> **WORK REQUIRED**: Scan the material below for the string "lightning", and copy every line where it shows up.

#### TASK INPUT

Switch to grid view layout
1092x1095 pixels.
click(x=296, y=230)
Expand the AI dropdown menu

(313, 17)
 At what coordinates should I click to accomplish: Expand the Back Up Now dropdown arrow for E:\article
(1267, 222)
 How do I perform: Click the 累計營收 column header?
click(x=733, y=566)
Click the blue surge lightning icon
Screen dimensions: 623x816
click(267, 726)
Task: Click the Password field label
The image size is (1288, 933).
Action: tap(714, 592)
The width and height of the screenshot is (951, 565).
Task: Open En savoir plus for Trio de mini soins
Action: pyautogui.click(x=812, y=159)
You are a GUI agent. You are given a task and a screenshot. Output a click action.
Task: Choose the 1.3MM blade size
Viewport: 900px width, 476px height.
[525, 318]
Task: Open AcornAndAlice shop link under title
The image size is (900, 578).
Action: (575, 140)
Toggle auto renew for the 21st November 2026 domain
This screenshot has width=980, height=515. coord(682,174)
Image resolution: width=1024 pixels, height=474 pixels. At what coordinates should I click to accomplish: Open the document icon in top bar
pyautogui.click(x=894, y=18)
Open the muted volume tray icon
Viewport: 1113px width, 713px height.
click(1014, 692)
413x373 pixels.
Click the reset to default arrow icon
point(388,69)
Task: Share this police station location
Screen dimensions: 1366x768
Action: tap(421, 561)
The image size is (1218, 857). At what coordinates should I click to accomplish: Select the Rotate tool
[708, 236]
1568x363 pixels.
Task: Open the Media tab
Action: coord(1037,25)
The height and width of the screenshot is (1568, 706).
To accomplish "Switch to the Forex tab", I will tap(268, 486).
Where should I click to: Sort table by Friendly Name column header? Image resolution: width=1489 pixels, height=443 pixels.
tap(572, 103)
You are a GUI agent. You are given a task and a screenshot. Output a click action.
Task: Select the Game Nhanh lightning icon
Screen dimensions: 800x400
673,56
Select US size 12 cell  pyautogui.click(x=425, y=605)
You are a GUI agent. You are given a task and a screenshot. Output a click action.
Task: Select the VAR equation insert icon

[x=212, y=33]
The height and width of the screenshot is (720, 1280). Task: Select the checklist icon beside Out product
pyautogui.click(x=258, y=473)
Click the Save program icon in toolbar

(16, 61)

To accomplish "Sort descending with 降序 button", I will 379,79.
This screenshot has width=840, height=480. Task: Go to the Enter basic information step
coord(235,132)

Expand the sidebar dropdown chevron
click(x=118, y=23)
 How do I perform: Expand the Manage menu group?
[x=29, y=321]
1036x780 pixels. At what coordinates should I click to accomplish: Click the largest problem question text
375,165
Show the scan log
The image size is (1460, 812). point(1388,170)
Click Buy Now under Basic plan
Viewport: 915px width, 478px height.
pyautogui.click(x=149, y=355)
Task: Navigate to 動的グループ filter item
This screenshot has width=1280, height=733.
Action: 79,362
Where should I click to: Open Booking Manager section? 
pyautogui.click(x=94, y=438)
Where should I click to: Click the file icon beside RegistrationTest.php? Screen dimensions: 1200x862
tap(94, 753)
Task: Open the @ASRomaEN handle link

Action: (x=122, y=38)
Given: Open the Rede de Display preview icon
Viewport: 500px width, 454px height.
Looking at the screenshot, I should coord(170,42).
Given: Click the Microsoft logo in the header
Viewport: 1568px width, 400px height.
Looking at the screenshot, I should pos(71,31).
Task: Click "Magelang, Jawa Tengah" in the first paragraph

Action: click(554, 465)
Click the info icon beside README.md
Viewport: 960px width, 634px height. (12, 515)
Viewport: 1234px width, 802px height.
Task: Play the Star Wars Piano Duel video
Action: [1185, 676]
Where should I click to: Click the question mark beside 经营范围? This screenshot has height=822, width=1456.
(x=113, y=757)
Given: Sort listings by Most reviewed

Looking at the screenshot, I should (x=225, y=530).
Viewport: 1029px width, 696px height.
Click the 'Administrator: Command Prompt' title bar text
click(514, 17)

########

> **EXPECTED ANSWER**:
Click the blue surge lightning icon
Task: Select the Game Nhanh lightning icon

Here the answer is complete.